Module 4

Hypothesis Testing

Apply t-tests, chi-square, and ANOVA to validate root causes and measure improvement in banking operations with statistical rigor.

Module 4 — 90-second video overview

From Observation to Evidence

In the Analyze phase of DMAIC, you have identified potential root causes using tools like Fishbone diagrams, Pareto charts, and process analysis. But how do you know if a suspected root cause is real? How do you determine whether an observed difference is a genuine pattern or just random noise?

Hypothesis testing provides the statistical framework to answer these questions with quantified confidence. Instead of relying on experience, intuition, or the loudest voice in the room, you use data and probability to make decisions. This is the core of what makes a Green Belt analysis more rigorous than a Yellow Belt analysis.

In banking operations, hypothesis testing answers questions like:

  • Did the process change actually reduce settlement cycle times, or was the improvement just natural variation?
  • Is the error rate really different between the London and New York operations centers, or does the difference disappear when you account for volume differences?
  • Is there a relationship between analyst experience level and case processing quality?
  • After implementing a new routing algorithm, did the straight-through processing rate genuinely increase?

The Logic of Hypothesis Testing

Every hypothesis test follows the same logical structure:

Step 1: State the Hypotheses

  • Null Hypothesis (H₀): The default position — there is no difference, no effect, no relationship.
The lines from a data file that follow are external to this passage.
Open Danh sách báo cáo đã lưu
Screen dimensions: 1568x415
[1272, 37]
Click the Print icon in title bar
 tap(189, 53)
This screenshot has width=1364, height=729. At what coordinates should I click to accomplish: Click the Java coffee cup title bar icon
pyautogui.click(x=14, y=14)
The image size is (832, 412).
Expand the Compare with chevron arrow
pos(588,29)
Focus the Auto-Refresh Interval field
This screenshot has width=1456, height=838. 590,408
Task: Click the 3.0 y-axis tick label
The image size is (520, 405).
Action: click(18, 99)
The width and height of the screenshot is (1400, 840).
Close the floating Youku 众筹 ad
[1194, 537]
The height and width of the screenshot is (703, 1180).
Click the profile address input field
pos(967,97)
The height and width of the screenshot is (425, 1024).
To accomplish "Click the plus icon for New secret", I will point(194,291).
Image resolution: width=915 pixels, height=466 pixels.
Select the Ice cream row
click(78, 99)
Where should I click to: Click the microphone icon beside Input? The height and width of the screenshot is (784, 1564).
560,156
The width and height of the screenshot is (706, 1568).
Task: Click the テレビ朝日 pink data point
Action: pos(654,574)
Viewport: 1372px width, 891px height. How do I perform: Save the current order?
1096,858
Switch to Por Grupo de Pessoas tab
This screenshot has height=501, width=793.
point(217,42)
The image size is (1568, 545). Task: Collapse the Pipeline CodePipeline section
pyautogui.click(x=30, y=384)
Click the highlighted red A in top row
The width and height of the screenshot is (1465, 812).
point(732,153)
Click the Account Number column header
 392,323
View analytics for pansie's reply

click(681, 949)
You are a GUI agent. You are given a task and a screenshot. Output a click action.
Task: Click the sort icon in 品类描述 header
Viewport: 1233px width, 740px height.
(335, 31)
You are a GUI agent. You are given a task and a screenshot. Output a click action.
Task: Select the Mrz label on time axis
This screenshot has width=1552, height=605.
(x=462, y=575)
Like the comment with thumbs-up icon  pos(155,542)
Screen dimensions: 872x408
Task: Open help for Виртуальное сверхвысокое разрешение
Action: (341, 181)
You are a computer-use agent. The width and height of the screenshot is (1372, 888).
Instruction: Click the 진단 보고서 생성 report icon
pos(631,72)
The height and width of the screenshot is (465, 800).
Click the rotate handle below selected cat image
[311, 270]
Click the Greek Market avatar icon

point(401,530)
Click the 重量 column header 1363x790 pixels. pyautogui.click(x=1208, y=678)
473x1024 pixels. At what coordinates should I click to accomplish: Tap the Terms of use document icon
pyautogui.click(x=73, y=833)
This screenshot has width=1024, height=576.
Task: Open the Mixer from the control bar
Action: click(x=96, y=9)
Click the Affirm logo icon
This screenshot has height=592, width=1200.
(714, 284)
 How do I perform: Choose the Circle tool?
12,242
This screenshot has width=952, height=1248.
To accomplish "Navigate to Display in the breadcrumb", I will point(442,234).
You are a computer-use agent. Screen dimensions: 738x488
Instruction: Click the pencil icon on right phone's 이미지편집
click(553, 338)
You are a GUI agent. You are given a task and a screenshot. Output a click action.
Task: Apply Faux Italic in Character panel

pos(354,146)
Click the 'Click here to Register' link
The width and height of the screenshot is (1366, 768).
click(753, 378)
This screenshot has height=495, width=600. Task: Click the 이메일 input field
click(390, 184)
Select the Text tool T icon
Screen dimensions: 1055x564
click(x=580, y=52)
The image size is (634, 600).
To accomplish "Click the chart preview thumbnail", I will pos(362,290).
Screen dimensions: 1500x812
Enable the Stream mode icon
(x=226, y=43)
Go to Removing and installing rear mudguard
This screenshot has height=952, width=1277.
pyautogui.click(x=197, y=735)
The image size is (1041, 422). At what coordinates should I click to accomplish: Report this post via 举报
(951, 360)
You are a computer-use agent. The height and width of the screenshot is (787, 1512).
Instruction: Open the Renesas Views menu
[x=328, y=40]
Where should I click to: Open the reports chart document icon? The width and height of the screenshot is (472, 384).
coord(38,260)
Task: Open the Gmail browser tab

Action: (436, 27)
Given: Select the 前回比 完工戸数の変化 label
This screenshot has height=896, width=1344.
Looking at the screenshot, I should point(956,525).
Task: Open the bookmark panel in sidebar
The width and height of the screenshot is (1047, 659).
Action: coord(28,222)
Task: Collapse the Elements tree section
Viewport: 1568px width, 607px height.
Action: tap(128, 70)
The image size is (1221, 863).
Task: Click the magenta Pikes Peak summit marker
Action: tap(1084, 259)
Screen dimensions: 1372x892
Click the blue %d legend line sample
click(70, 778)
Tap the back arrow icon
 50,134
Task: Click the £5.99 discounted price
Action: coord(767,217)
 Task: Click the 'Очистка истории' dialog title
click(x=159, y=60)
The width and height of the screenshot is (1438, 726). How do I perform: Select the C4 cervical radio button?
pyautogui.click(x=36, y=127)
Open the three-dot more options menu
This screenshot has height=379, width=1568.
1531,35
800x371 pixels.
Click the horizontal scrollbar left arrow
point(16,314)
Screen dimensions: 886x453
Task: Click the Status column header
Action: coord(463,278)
The status quo holds.
  • Alternative Hypothesis (H₁ or Hₐ): What you are trying to demonstrate — there is a difference, an effect, or a relationship.

Example: A bank implemented a new exception routing process to reduce settlement cycle times.

  • H₀: The mean settlement cycle time after the change equals the mean cycle time before the change (μ_after = μ_before)
  • H₁: The mean settlement cycle time after the change is different from the mean cycle time before the change (μ_after ≠ μ_before)

Note: This is a two-tailed test because we are testing for any difference (increase or decrease). If we specifically predicted the direction ("the new process reduces cycle time"), we would use a one-tailed test: H₁: μ_after < μ_before.

Step 2: Choose the Significance Level (α)

The significance level is the probability of rejecting H₀ when it is actually true — a false positive or Type I error. By convention, α = 0.05 (5%) is standard in most business applications, including banking.

This means: if there truly is no difference, you accept a 5% chance of incorrectly concluding that there is one. For high-stakes decisions (e.g., changes to regulatory reporting processes), you might use α = 0.01 for greater stringency.

Step 3: Collect Data and Calculate the Test Statistic

Based on the type of data and the question being asked, calculate the appropriate test statistic (t-statistic, chi-square statistic, F-statistic, etc.).

Step 4: Determine the P-Value

The p-value is the probability of observing your data (or something more extreme) if the null hypothesis is true. In plain English: how likely is it that you would see this result just by chance?

  • Small p-value (e.g., p = 0.02) → Your data is unlikely under H₀ → Evidence against H₀ → Consider rejecting H₀
  • Large p-value (e.g., p = 0.45) → Your data is quite plausible under H₀ → No evidence against H₀ → Fail to reject H₀

Step 5: Make a Decision

  • If p ≤ α → Reject H₀. There is statistically significant evidence of a difference/effect.
  • If p > α → Fail to reject H₀. There is insufficient evidence to conclude a difference/effect exists.

Critical note: "Fail to reject H₀" is not the same as "H₀ is true." It means you did not find enough evidence to disprove it. The difference might exist but be too small for your sample to detect (a power issue).

Hypothesis Testing: Five-Step Process

1
State HypothesesDefine H₀ and H₁
2
Choose αSet significance level (0.05)
3
Collect & CalculateGather data, compute test statistic
4
Determine P-ValueProbability under H₀
5
Make DecisionIf p ≤ α, reject H₀

Type I and Type II Errors

Understanding error types is essential for Green Belts making decisions that affect banking operations:

H₀ is actually TRUEH₀ is actually FALSE
Reject H₀Type I Error (False Positive) — αCorrect Decision — Power (1-β)
Fail to reject H₀Correct DecisionType II Error (False Negative) — β

Type I Error (False Positive): You conclude there is a difference when there is not. In banking: you declare that a process change improved settlement times, implement it permanently, and then discover the "improvement" was just normal variation. The cost is wasted implementation effort and potentially disrupted processes.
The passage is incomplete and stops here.